Tra i punti centrali all’ordine del giorno spicca la proposta relativa alla revisione della disciplina sull’origine doganale dei prodotti agricoli e alimentari, un’iniziativa che vede Sanremo schierarsi a sostegno della campagna promossa da Coldiretti e Anci per modificare l’articolo 60 del regolamento europeo. La questione riguarda il principio secondo cui un prodotto può essere considerato originario del Paese in cui subisce l’ultima trasformazione sostanziale, anche se la materia prima proviene dall’estero. Una norma che, secondo Coldiretti, rischia di favorire forme di “falso made in Italy”, consentendo di etichettare come italiani prodotti che italiani non sono all’origine.
Altro nodo significativo sarà quello dei servizi cimiteriali. I consiglieri dovranno esaminare l’affidamento in house ad Amaie Energia e Servizi della gestione del servizio cimiteriale comunale, insieme all’approvazione delle relazioni tecniche previste dalla normativa e dello schema di contratto di servizio. In discussione anche le modifiche al regolamento di polizia mortuaria e dei servizi cimiteriali.

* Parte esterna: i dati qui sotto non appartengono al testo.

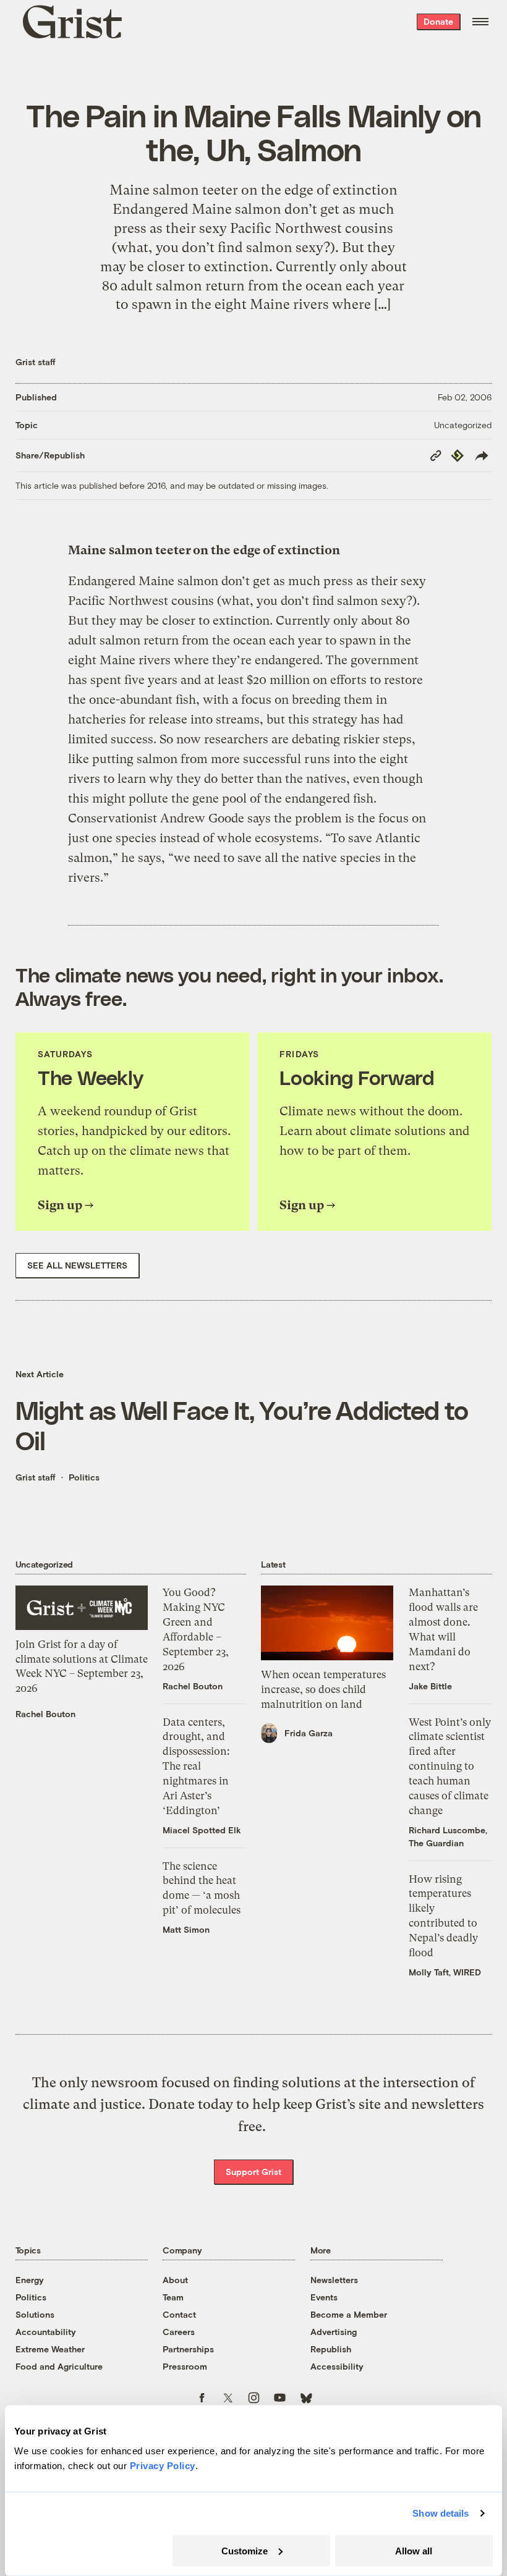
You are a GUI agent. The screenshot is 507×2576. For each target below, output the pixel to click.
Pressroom (185, 2366)
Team (173, 2297)
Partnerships (188, 2349)
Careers (179, 2331)
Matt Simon (186, 1929)
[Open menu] (480, 21)
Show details (440, 2513)
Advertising (333, 2331)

Non mancheranno poi le interpellanze. La prima, presentata dai consiglieri Marco Damiano e Monica Rodà, accende i riflettori sulle condizioni di piazza San Pietro e del parcheggio antistante la scuola materna ed elementare, dove vengono segnalate buche, crepe, cedimenti dell’asfalto e avvallamenti ritenuti potenzialmente pericolosi per pedoni e automobilisti. Un’altra interpellanza, firmata dal gruppo di Fratelli d’Italia, riguarda invece via della Repubblica e la nuova rotonda di San Martino, mentre un secondo intervento dello stesso gruppo punta l’attenzione sulla possibile chiusura della scuola di Poggio. Una prospettiva che, secondo i firmatari, potrebbe compromettere la capacità di accogliere tutte le domande di iscrizione, con ricadute dirette sulle famiglie della zona.